### [Data]
⁂
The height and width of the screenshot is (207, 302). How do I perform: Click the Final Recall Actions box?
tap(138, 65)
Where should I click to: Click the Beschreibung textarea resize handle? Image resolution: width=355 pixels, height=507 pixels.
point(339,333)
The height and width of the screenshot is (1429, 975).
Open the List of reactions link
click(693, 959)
⁂
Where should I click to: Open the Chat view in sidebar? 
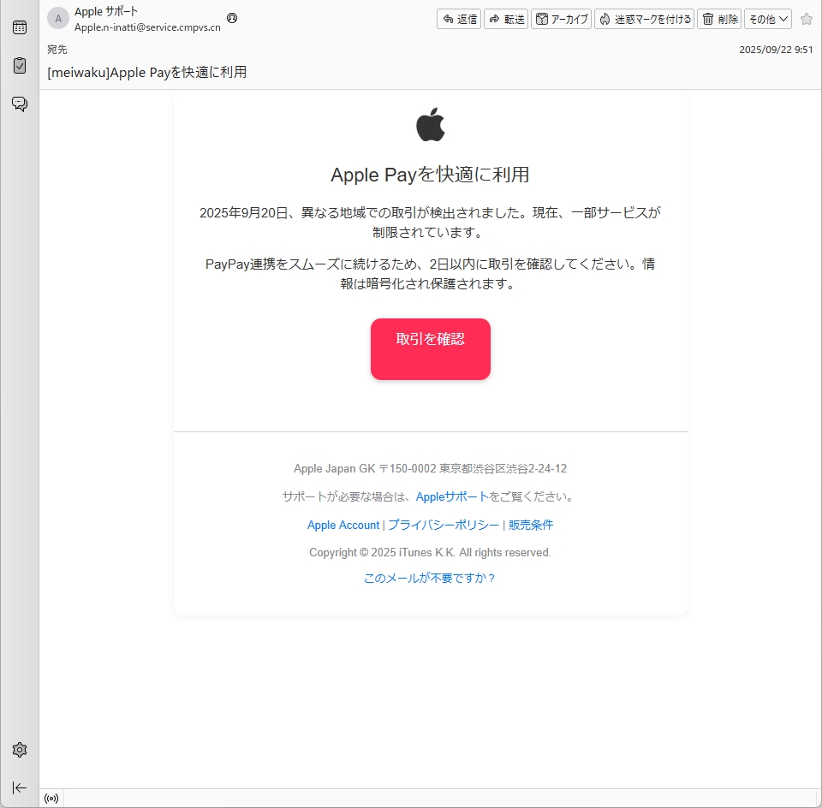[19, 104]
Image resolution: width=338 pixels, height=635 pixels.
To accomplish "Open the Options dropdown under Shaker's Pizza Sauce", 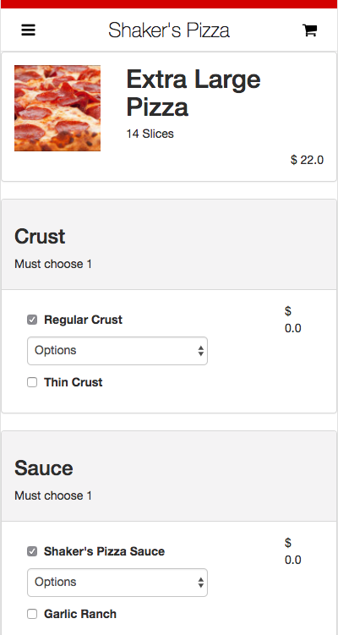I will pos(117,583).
⁂
### [Required action]
Would you please copy exactly the part of the entries above that begins at the line containing "The height and width of the screenshot is (207, 302)." and ends at the line containing "The height and width of the screenshot is (1429, 975).", both lines included?

### [Your solution]
The height and width of the screenshot is (207, 302). How do I perform: Click the Final Recall Actions box?
tap(138, 65)
Where should I click to: Click the Beschreibung textarea resize handle? Image resolution: width=355 pixels, height=507 pixels.
point(339,333)
The height and width of the screenshot is (1429, 975).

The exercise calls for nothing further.